Hi. Sorry for the late reply. You asked for my opinion over your work, and I'll focus on the prose rather than the image artistry. The painting is great for starters... definitely a lot of work put into it, and that will get you places for sure if you can keep up with that level of determination. 

The prose however, that is another thing... and having taught English for over seven years, well, here is my honest grade: you've got a lot of work ahead of you. Please take this as my effort to help you improve, as I would not have taken the time to write this otherwise.

First, your two initial sentences are fragmented. Also look at the first sentence -- should you start it with "As..." or would it be stronger if you did away with the word?

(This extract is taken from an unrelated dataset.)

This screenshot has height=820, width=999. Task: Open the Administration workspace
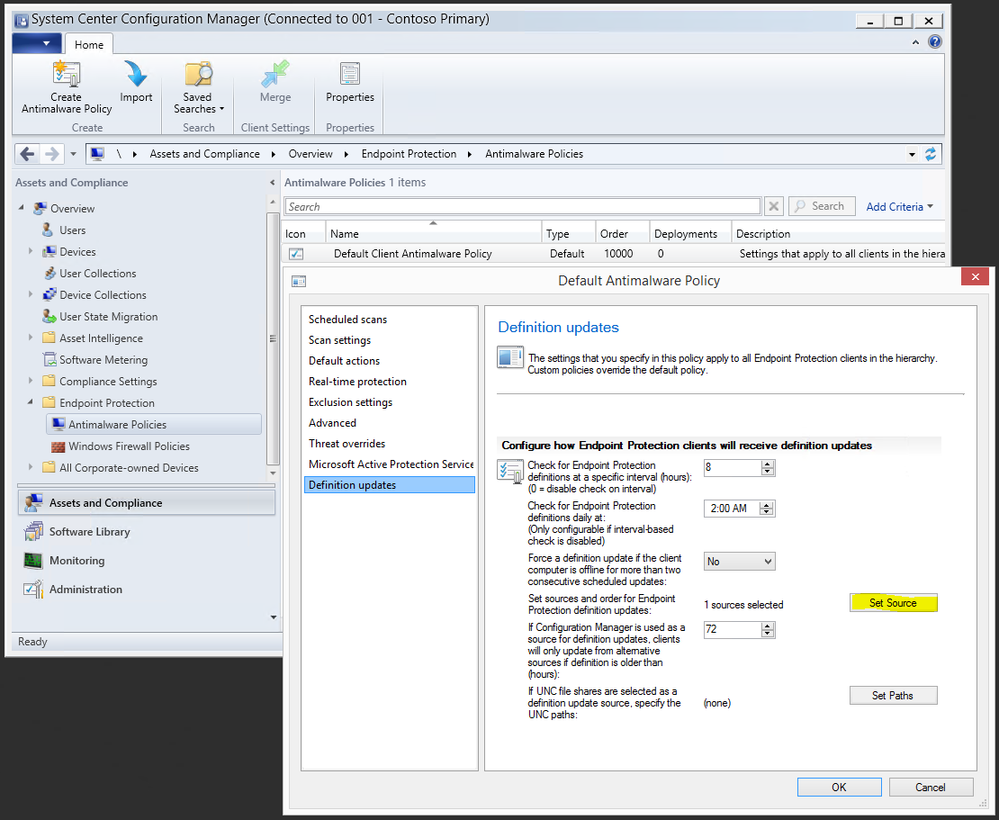tap(85, 590)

So the grammatically correct way to put it (without altering your artistic approach) would be:

As the fighting continued over this 'mysterious girl in red' over Death and Evil, it was Death who had more of a heart than Evil did. (deleted because) Death (had) always seen people who (had come?) before him, (people) trying to be reborn again!

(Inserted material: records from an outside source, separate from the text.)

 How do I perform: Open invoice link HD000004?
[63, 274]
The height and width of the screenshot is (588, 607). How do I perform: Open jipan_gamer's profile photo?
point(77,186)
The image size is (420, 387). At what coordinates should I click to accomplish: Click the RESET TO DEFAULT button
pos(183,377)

Ok, lets stop here and get some more pointers: watch your sentence tense. You want to write with the same tense. Obviously there are some cases where you will write in another tense to indicate the timeline of events i.e.: when one event happens before another etc. Try to avoid using the perfect tense unless you are British LOL. Funny coz I say that after having just completed my last few degrees from British/Australian institutions (you'll see I still spell with "ou" and "s instead of z" if only my stupid spellchecker will leave my spelling alone!!). You can confuse yourself if you try fancy perfect tense. Only use it if necessary. Normally we use the perfect tense to indicate a timeline of events that have happened in the past. It's complicated. Don't make me expand on this here!

To keep things simple, I would suggest writing in present tense -- like you are telling a story to someone around a campfire. Tell it as it is. That will get people more involved in your story. By doing this you will avoid using perfect tenses unnecessarily.

OK, next up: ambivalent sentences: Death always seen people who came before him, trying to be reborn again!  -- In this sentence, who is trying to be reborn again? Is it "Death" or "the People"? There are ways we can avoid conflicting ideas like this and punctuation plays a HUGE role, however, in some cases not even all the punctuation in the world can save a sentence, and ultimately the sentence may need to be re-worded a bit. So with previous corrections in place we have:

Death always sees people who come before him -- people trying to be reborn again!

Again, you might say "Well OF COURSE we're talking about the people, dummy!", but unless the reader has read every page and sentence before this, the idea doesn't stand by itself. Hence the conflict.

Going DEEPER however, we might improve on the sentence more:

Death, ever-seeing and ever-knowingly, is familiar with all that come before him -- those that wish to be re-born again!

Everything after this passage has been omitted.